An ensemble method that combines weak learners sequentially into a strong predictor.
Boosting is an ensemble learning technique that converts a sequence of weak learners — models that perform only slightly better than random chance — into a single, highly accurate predictor. Unlike bagging methods that train models independently in parallel, boosting trains models sequentially, with each new model explicitly correcting the errors made by its predecessors. The result is a weighted combination of classifiers that collectively achieve far greater predictive power than any individual component.
The mechanism works by maintaining a probability distribution over the training data that evolves across iterations. Initially, all examples are weighted equally. After each weak learner is trained, the weights of misclassified examples are increased so that the next learner is forced to focus on the hardest cases. Each weak learner is then assigned a vote weight proportional to its accuracy, and the final prediction is a weighted majority vote across all learners. This adaptive reweighting is what distinguishes boosting from simpler ensemble strategies.

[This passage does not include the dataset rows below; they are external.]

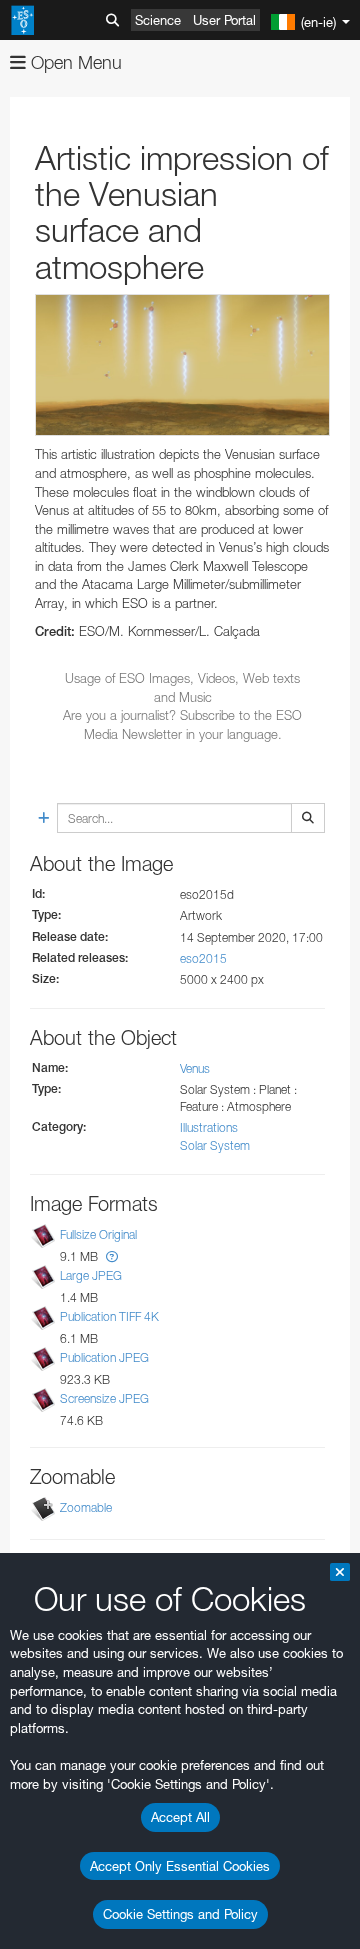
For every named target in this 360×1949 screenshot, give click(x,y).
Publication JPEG (104, 1357)
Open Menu (74, 62)
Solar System (215, 1145)
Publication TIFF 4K (109, 1316)
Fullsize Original (98, 1234)
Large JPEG (91, 1275)
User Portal (224, 20)
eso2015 (203, 958)
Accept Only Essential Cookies (180, 1866)
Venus (195, 1068)
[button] (112, 1256)
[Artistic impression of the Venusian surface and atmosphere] (182, 365)
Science (158, 20)
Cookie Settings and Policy (180, 1914)
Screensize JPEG (104, 1398)
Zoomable (86, 1508)
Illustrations (209, 1127)
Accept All (180, 1817)
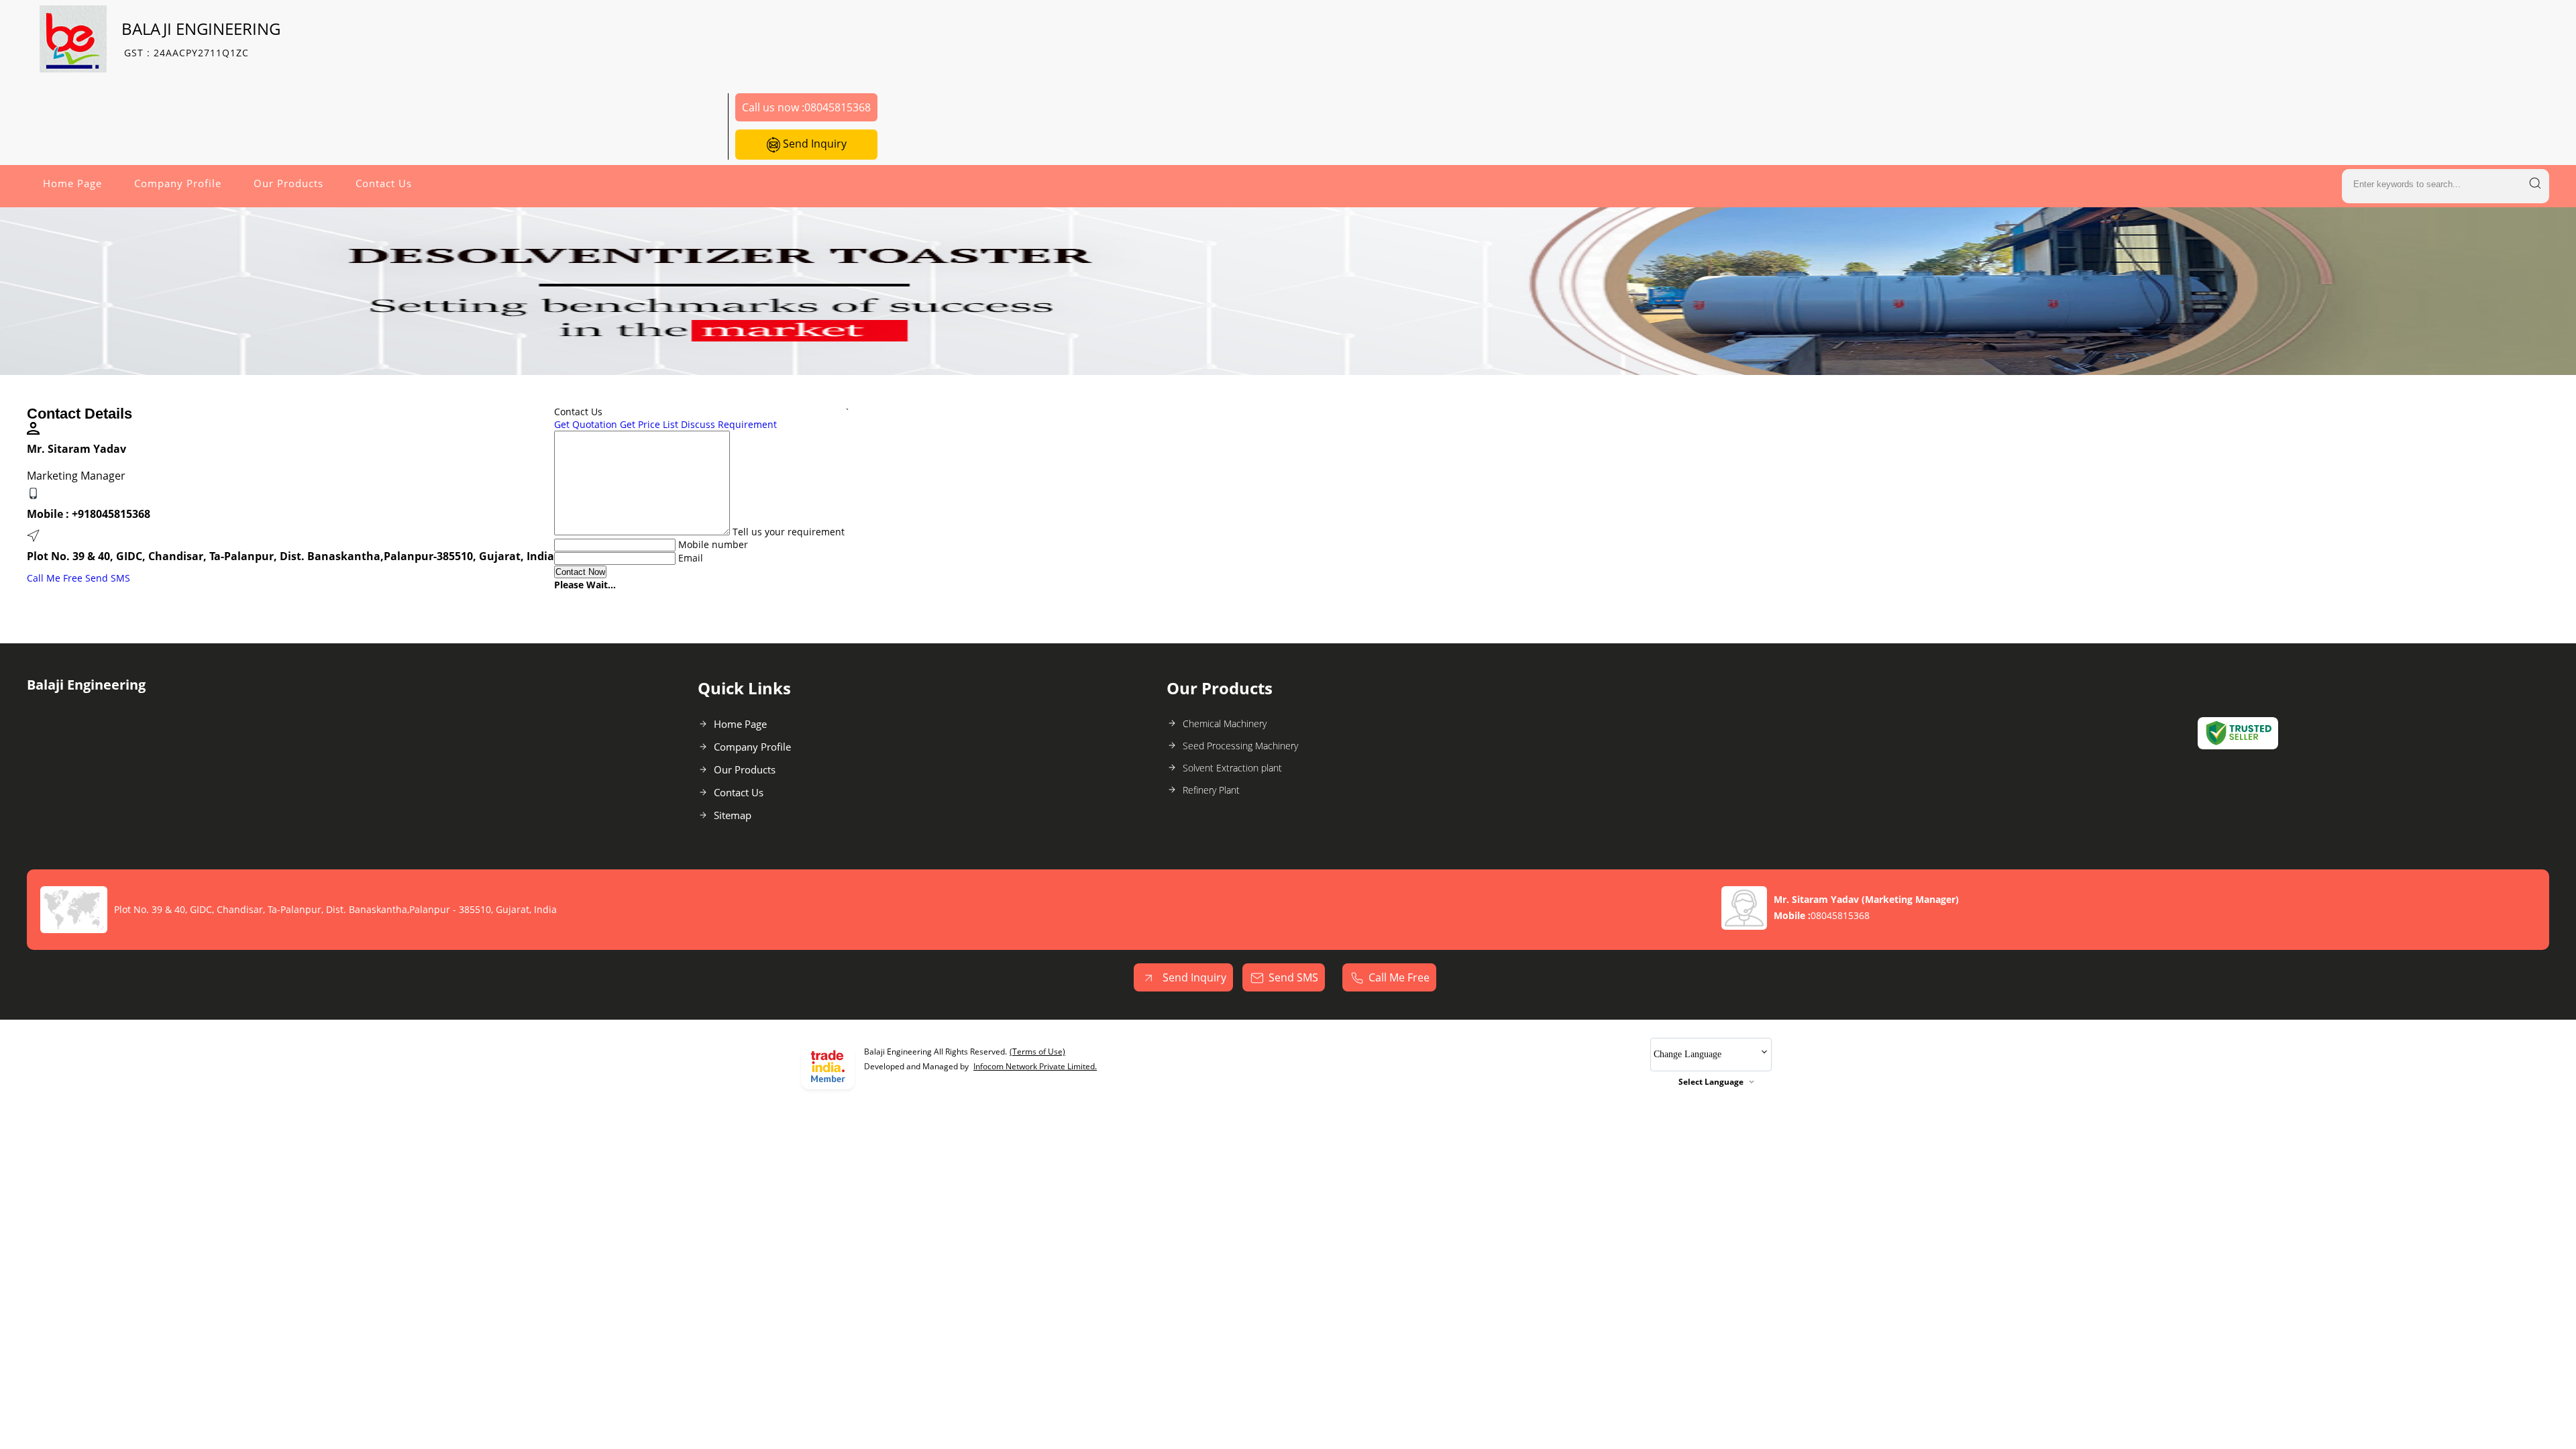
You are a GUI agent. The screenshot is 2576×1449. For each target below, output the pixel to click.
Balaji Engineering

AdaBoost (Adaptive Boosting), introduced by Yoav Freund and Robert Schapire in 1996, was the first widely adopted boosting algorithm and remains a foundational reference point. Subsequent innovations — most notably Gradient Boosting Machines (GBM) and its highly optimized descendants XGBoost, LightGBM, and CatBoost — reframed boosting as iterative gradient descent in function space, dramatically expanding its flexibility and performance. These gradient-based variants dominate structured/tabular data competitions and production systems today.
Boosting matters because it reliably reduces both bias and variance, making it one of the most effective off-the-shelf approaches for supervised learning on tabular data. Its sequential nature does introduce a computational cost — models cannot be trained in parallel as easily as in bagging — but modern implementations mitigate this through parallelized tree construction and hardware acceleration. Boosting also provides natural mechanisms for feature importance estimation, making trained models more interpretable than many black-box alternatives.